Looking at the economic progress of Pakistan over the period of last 05 years of the incumbent government, one can easily gauge that the claims of prosperity belie the ground realities.
Based on the performance of the economy over the period under discussion, it is cakewalk to presume what one must expect from the Budget 2018-19. Domestic debt increased by five times and external debt by 1.4 times between 2009 and 2018: the bigger chunk during the last five years. External debt in 2013-14 was 20.7% of GDP which increased to 27.3% of GDP in 2016-17. Trade deficit was $16.6 billion in 2013-14 which increased to $26.6 billion in 2016-17. Minimum wage was Rs 10,000/- in 2013-14 which increased to Rs 15000/- billion in 2016-17 whereas the prices of essential commodities have skyrocketed and are currently out of the reach of the masses. The trickle-down effect has not worked as such. The supposed trickle-down effect of lower taxes as claimed has not yet resulted in prosperity for society as a whole. One can agree with one of the claims made by an individual recently that despite the government’s self-congratulatory claims, the fact remains that the entire paradigm of economic development continues to be underpinned by debts and subsidies.
Pakistan’s taxation system continues to be rigid and reliant on indirect taxes.

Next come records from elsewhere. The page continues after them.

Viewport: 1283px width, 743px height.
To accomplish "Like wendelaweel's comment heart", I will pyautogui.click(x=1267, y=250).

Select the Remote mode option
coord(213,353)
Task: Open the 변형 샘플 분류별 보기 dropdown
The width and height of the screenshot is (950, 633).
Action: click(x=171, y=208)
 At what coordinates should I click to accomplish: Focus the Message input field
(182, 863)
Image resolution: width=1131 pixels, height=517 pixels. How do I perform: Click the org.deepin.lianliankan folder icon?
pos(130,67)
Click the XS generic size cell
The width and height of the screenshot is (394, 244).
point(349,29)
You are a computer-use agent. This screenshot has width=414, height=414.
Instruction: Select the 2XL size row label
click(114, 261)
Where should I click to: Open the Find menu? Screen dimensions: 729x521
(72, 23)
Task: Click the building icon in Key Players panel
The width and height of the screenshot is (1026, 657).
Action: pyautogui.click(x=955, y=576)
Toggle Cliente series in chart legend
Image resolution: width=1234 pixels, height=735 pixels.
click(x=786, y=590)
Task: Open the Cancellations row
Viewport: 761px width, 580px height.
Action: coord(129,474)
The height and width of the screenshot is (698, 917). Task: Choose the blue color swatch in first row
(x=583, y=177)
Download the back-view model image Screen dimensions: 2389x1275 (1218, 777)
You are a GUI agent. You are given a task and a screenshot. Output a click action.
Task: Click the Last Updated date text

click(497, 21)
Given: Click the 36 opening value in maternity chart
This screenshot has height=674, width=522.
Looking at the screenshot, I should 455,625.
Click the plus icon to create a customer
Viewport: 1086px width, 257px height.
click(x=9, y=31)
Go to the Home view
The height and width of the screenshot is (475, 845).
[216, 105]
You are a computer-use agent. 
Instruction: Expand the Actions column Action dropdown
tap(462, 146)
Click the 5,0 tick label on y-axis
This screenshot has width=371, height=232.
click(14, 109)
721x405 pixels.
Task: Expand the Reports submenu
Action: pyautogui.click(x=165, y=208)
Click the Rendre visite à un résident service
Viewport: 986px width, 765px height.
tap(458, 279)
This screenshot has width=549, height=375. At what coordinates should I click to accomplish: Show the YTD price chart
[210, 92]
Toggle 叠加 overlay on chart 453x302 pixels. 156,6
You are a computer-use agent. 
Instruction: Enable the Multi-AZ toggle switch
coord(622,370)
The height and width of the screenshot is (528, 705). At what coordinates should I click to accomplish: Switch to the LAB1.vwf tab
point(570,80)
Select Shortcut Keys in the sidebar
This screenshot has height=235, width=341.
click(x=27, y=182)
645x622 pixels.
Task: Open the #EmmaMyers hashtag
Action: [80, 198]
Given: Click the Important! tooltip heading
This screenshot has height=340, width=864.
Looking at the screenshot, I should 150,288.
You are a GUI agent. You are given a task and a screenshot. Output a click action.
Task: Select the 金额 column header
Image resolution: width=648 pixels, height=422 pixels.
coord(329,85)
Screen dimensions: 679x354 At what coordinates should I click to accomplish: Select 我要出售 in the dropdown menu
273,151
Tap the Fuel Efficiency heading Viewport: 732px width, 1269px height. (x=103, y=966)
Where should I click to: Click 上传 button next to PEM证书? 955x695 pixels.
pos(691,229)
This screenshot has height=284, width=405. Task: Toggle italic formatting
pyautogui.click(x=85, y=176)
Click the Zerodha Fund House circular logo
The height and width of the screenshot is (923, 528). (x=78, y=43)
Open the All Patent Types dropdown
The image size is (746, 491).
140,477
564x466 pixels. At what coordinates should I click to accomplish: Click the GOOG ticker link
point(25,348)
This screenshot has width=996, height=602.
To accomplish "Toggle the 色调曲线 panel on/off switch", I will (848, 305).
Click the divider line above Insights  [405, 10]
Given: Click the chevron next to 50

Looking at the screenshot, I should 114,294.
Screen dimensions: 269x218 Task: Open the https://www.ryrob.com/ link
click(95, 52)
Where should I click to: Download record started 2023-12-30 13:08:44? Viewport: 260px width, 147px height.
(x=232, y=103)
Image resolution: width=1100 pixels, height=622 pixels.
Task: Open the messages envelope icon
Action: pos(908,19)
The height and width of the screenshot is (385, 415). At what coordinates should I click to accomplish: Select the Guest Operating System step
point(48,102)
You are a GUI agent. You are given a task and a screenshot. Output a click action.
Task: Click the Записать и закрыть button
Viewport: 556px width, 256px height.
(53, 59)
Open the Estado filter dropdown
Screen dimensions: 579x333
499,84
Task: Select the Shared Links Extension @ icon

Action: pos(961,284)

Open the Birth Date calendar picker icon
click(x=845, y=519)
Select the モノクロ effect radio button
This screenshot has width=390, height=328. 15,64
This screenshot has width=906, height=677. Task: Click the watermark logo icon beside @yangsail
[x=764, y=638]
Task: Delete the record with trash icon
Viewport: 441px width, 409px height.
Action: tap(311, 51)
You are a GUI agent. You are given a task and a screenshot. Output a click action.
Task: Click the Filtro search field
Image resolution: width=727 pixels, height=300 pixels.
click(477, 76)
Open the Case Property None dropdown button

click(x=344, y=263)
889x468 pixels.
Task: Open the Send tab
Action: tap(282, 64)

The ratio of direct versus indirect taxes remained around 38:62 over the period of last decade. Almost every businessman seems perturbed with the withholding tax regime. The incumbent government has imposed 20 new withholding taxes since it took over in June 2013.The number of withholding tax categories has risen to 56 from 36 since June 2013. It is quite unnerving that withholding taxes account for over 70 percent of the total direct tax collection. The business community seems unnerved about the super tax, tax on bonus shares and on undistributed inter-company dividends. What to expect from the Budget 2018-19 in this regard is a question mark. Pakistan has the potential to collect Rs 6000 billion through taxation measures provided that the revenue machinery is geared up and the policy is in the right direction. The tax revenue target of around Rs5,000 billion for the FBR should be a cakewalk for this institution.
The resistance put up by three provinces regarding the presentation of the sixth federal budget by the current government may make some sense to some economists since this budget would become operational in the next financial year starting July 1, 2018 and there are surely chances that the budget may be rescinded by the next government citing the reasons of the economic constraints etc. To some individuals, it actually does not make any sense that one month before its five-year term ends on May 31, 2018, the PML-N government adhered with its presentation of the budget albeit the criticism.
The Public Sector Development Program (PSDP) should always get a priority since it leads to economic development as such provided that it is not politicized and is not nepotistic.
Agriculture sector needs a great focus in terms of provision of loans to those who need and use it. Green revolution is the need of the hour. Pakistan is the 5th largest cotton grower in the world and produces over seven million tons of rice. Pakistan is Asia’s third-largest producer of wheat with 25 million tons. It is of utmost significance to see the results produced by the Budget 2018-19 for the agriculture sector of Pakistan.
Only claims, empty promises and nepotistic approach would be disastrous to this utterly sine qua non sector for the economic prosperity of the millions of Pakistanis living in rural Pakistan. Agricultural Support Fund if allocated in the right hands may help support research on new kinds of seeds and plants in order to increase agriculture output and for the promotion of agriculture technology.
It has been tradition that every finance minister claims while presenting the budget that it is pro-poor and pro-industry, however, it is contrary in nature by and large. Let’s hope it augurs well this time.